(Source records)

● ● ● ● ● ● ●

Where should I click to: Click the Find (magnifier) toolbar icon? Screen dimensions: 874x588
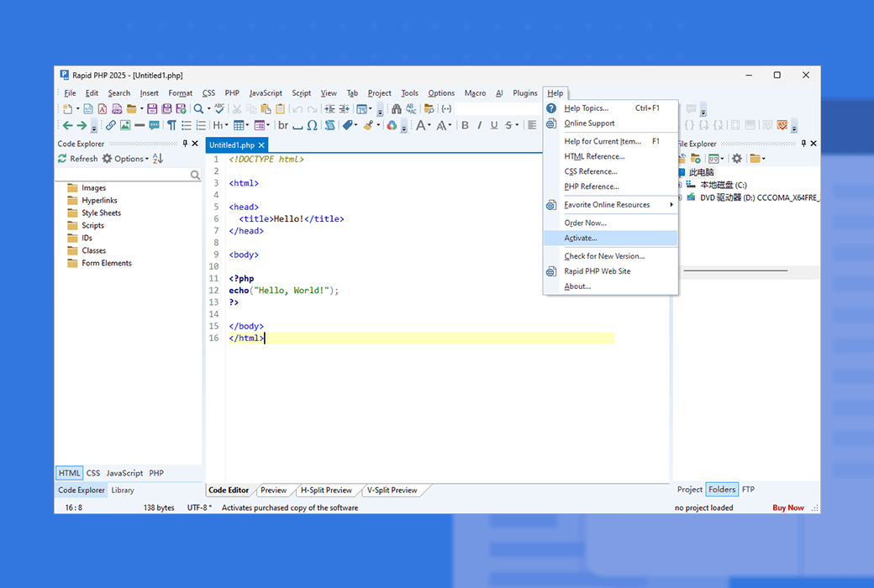(x=198, y=108)
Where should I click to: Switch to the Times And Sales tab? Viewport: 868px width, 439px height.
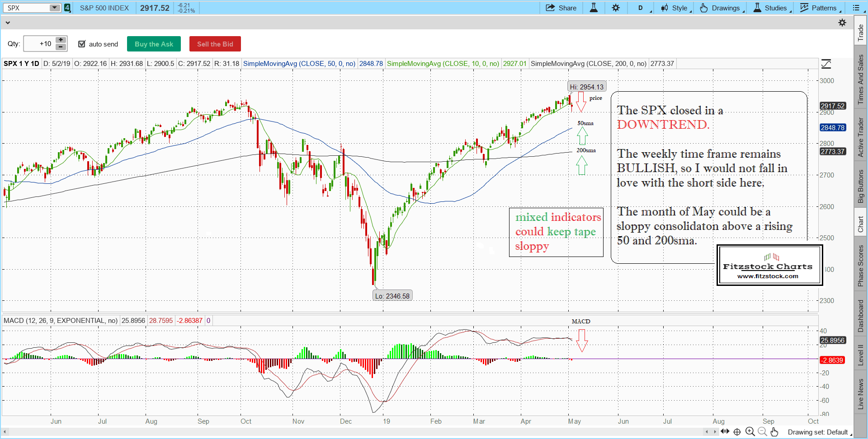860,79
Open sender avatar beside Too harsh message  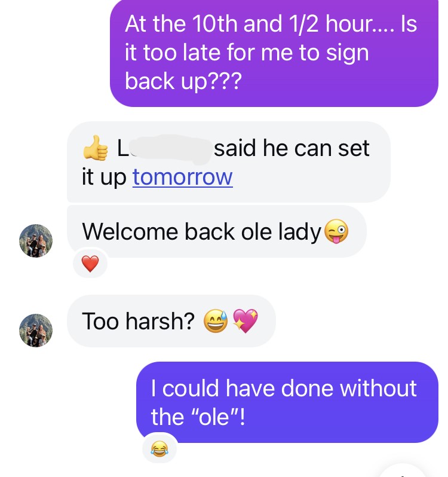pyautogui.click(x=36, y=331)
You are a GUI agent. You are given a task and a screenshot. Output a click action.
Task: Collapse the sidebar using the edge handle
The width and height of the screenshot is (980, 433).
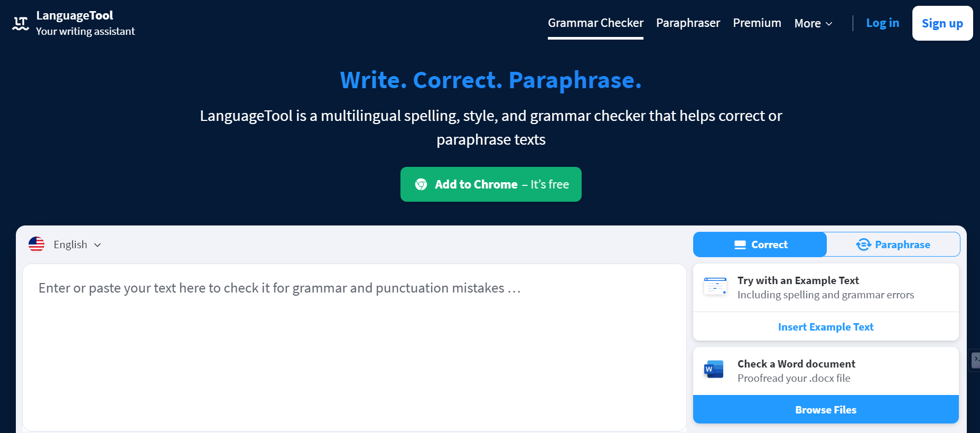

● ● ● ● ● ● ●

Throughout the records above, find the lines in which the word "screenshot" appears and return them.

You are a GUI agent. You are given a task and a screenshot. Output a click action.
The width and height of the screenshot is (980, 433).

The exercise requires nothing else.